Competing models trained solely with SFT or RL on foundation models consistently underperformed in agentic and tool-use-specific tasks. SFT loss during downstream alignment also significantly decreases when starting from an agentically pre-trained foundation, suggesting more effective parameter adaptation and lower optimization barriers (Su et al., 16 Sep 2025).

Scaling studies further indicate regular improvements in agentic task performance as both agentic data diversity and model parameter count increase (Liu et al., 2023).

5. Architectural and Optimization Aspects

Optimal effect of Agentic CPT is achieved with models designed for long-context reasoning and modular capacity scaling. Key considerations include:

Use of decoder-only GPT architectures or MoEs for efficient context handling and expert activation (Thérien et al., 6 Mar 2025, Liu et al., 2023).
The design of training curricula: staged exposure to increasingly complex agentic sequences, ensuring gradual adaptation from generic to high-fidelity agentic behaviors.
Replay mechanisms and learning rate annealing for stability under domain shift, mitigating catastrophic forgetting while promoting domain adaptation (Thérien et al., 6 Mar 2025, Wang et al., 12 May 2025).
Empirically derived scaling laws for predicting loss dynamics and domain trade-off (general vs domain-specific performance), enabling targeted hyperparameter customization during CPT (Wang et al., 12 May 2025).

6. Implications, Limitations, and Future Work

Agentic CPT fundamentally alters the training pipeline for agentic LLMs by separating agentic competence learning from demonstration alignment, alleviating major optimization bottlenecks.
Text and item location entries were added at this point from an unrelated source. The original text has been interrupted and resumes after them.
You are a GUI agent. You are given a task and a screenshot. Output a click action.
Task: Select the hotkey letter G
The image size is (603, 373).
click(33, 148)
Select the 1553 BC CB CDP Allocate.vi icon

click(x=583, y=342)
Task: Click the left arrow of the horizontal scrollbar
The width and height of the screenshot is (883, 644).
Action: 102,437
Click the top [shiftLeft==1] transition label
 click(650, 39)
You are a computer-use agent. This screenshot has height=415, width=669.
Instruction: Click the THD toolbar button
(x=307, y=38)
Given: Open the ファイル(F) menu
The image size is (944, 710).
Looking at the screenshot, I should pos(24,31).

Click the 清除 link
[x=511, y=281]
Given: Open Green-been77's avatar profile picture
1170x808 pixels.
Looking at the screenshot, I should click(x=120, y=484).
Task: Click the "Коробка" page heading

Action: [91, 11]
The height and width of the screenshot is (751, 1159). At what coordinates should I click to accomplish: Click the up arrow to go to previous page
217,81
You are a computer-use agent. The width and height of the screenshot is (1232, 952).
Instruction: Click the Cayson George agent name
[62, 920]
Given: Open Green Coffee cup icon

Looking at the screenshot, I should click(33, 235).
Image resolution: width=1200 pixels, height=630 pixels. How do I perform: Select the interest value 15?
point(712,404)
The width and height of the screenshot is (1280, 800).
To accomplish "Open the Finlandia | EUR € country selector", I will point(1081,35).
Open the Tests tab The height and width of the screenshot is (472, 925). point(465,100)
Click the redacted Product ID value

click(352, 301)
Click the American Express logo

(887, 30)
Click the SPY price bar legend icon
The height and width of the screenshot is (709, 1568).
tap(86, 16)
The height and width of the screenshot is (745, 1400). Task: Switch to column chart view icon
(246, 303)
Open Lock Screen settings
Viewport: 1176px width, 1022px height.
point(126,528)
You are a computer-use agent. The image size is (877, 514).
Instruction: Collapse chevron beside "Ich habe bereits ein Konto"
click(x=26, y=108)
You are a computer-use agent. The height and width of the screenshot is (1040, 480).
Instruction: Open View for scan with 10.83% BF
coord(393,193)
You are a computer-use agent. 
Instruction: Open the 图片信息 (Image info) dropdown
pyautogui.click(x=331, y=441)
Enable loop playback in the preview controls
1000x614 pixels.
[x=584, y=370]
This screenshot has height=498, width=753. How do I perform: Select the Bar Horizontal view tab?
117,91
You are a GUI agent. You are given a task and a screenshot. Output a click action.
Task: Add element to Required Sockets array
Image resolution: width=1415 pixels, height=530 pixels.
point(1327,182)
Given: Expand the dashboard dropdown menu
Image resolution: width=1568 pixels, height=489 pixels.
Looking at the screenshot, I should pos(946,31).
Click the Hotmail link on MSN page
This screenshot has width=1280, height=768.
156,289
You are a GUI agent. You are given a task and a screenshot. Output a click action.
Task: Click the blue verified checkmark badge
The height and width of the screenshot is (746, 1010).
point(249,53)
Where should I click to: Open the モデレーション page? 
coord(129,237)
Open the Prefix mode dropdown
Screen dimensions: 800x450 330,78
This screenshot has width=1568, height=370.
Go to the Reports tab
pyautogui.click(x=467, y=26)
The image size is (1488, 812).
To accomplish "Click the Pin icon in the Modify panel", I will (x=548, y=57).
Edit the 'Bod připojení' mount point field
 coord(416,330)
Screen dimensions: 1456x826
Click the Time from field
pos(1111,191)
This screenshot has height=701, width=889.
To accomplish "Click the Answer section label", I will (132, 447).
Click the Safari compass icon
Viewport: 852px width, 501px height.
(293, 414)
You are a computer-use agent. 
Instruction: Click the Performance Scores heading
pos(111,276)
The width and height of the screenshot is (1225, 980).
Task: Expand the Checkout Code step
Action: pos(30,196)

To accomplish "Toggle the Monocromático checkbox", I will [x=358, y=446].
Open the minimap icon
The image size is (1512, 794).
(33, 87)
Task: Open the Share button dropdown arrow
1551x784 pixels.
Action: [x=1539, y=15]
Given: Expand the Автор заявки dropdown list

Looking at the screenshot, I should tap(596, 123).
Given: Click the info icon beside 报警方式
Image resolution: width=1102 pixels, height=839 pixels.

Its success motivates several future research directions:

Expanding the scope and realism of agentic data synthesis (e.g., integrating multimodal or more diverse real-world sources).
Systematic exploration of the trade-off between agentic context length and inference-time performance in very long-horizon tasks (Su et al., 16 Sep 2025).
Integrating CPT with environment scaling and simulated multi-agent ecosystems to further diversify the agentic experience base (Fang et al., 16 Sep 2025).
Development of tailored evaluation benchmarks focusing on emergent agentic behaviors, function-calling robustness, and tool-use generalization.
Investigating the interplay of continual pre-training with interactive feedback and online adaptation for lifelong agentic learning.

A plausible implication is that Agentic CPT may support the emergence of robust, adaptable research agents, autonomous problem-solvers, and information synthesis agents capable of handling increasingly open-ended, real-world environments at scale.